North Carolina DHHS Releases New Strategic Plan On Behavioral Health Services

North Carolina DHHS Releases New Strategic Plan On Behavioral Health Services

3:07pm Feb 12, 2018
An arrangement of pills of the opioid oxycodone-acetaminophen, also known as Percocet. (AP Photo/Patrick Sison)

In North Carolina, the opioid epidemic claims the lives of, on average, more than 3 people a day, and it shows little sign of slowing down. That’s just one of the issues that the state agency in charge of behavioral health is facing, which includes everything from substance abuse to mental health, developmental disabilities and more. The North Carolina Department of Health and Human Services recently released a 90-page strategic plan on how it aims to improve services in the state.

WFDD’s Bethany Chafin spoke with Deputy Secretary for Health Services Mark Benton about what went into the plan and what it says about behavioral health in North Carolina.

Interview Highlights 

On gathering feedback for the report:

The planning and the input for the behavioral health plan was really about a year-long process. We held 6 community meetings or community forums around the state. We talked with countless numbers of stakeholders...and some of the key pieces of feedback that we got consistently through all of those different venues were concerns around the timeliness and the affordability of behavioral healthcare, and that sort of addressed a number of subpoints. One [was] about whether we have an adequate behavioral health workforce and are we providing an adequate amount of services? And then generally, the ability for folks to be able to access those services - those with insurance and those without insurance. There was also another key theme that addressed the need to treat the entire person, the whole person. We refer to that as integrating both behavioral health and physical health. And then lastly were just general observations around the need to sort of improve the quality of behavioral health care that's provided across our state.
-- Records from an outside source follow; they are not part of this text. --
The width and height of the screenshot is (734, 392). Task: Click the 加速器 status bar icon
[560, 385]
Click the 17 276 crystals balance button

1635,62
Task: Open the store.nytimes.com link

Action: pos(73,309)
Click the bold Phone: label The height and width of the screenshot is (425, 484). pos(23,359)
So those were sort of the three main buckets of feedback that we've received in this year-long process.

On the challenges facing North Carolina's behavioral health system:

The major challenges come back to lack of funding and access to health insurance. We still have a large segment of our population that are working, are perhaps individuals with no children and have no means of accessing healthcare. We know generally there's not enough money to cover the services that are needed. We also know that we still live in a day where there's a stigma associated with having a mental illness or a substance use diagnosis. And we also know one of the other challenges is that our current system is fragmented and this is sort of a lead back to the need to integrate behavioral health and physical health. And so right now the two systems are very much separate. And we believe that needs to be addressed going forward.
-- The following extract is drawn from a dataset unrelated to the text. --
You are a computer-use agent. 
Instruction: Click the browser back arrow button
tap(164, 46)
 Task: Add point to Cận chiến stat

On how this addresses the opioid epidemic:

One of the things that we knew as we developed this plan was that we were also in the midst of a devastating opioid crisis...a big portion of that crisis points back to the fact that there are a lot of individuals who are suffering who do not have access to health coverage. And we also know that we have pockets in our state where we don't have enough behavioral health providers, particularly substance use counselors. And so part of [it is] our recognizing that we need to increase access to health care, that's both physical health and behavioral health. We also need to address the fact that we don't have an adequate workforce, and we need to be able to look and hopefully better leverage the use of telemedicine to be able to bring care into communities where people are suffering. And you know, I guess in other words, the opioid crisis is in some ways is sort of a reflection of the fact that we have much more work to do in improving our behavioral health system.